Ayer, 28 de enero, día de Santo Tomás, se celebró el acto académico en una de las Universidades donde trabajo. Ahí, los nuevos doctores fuimos investidos solemnemente ataviados del traje académico. Confieso que eso de ponerse una toga y un birrete me da mucha vergüenza y, por más que represente cierta dignidad fruto de un saber intelectual, no puedo evitar sentirme un poco ridícula. El caso es que esta excusa me ha servido para pensar en cómo nos presentamos ante los demás y cómo nos situamos cuando entramos en relación. En el contexto de un acto académico, lo que se valora es el saber y el conocimiento que queda patente al obtener el grado de doctor, pero ¿y en lo cotidiano?

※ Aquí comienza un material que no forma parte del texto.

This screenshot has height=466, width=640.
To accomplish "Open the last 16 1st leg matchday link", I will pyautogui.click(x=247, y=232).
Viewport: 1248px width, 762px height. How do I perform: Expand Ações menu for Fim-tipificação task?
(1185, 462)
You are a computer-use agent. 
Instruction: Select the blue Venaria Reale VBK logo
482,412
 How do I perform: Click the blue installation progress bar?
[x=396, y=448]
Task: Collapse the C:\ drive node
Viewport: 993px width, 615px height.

Está claro que no me refiero tanto a las ropas como a esas actitudes, muchas inconscientes, que nos definen ante los demás y que delatan, en realidad, a qué damos prioridad y qué nos parece importante. Si lo que presentamos rápido es nuestro currículum, nuestros logros, nuestra eficacia o nuestra inteligencia, no solo nos definimos desde ese limitado aspecto de nuestra vida, sino que pedimos que se acerquen a nosotros desde esas claves. En cambio, cuando nos presentamos desde nuestra debilidad, con nuestras búsquedas e inquietudes, sin respuestas fáciles para todo tipo de pregunta, estamos poniendo el acento en lo que nos une y nos iguala al resto, y así resulta más sencillo que los otros se sientan “ellos mismos”, acogidos y aceptados en su verdad.
Ojalá todos los que intentamos seguir a Jesús viviéramos “revestidos” de esas actitudes que nos acercan, que hacen puentes entre lo diverso y que solo nos diferencian por la calidad y calidez humana… y creyente. Eso sí que sería “revestirnos del hombre nuevo” (Ef 4,24).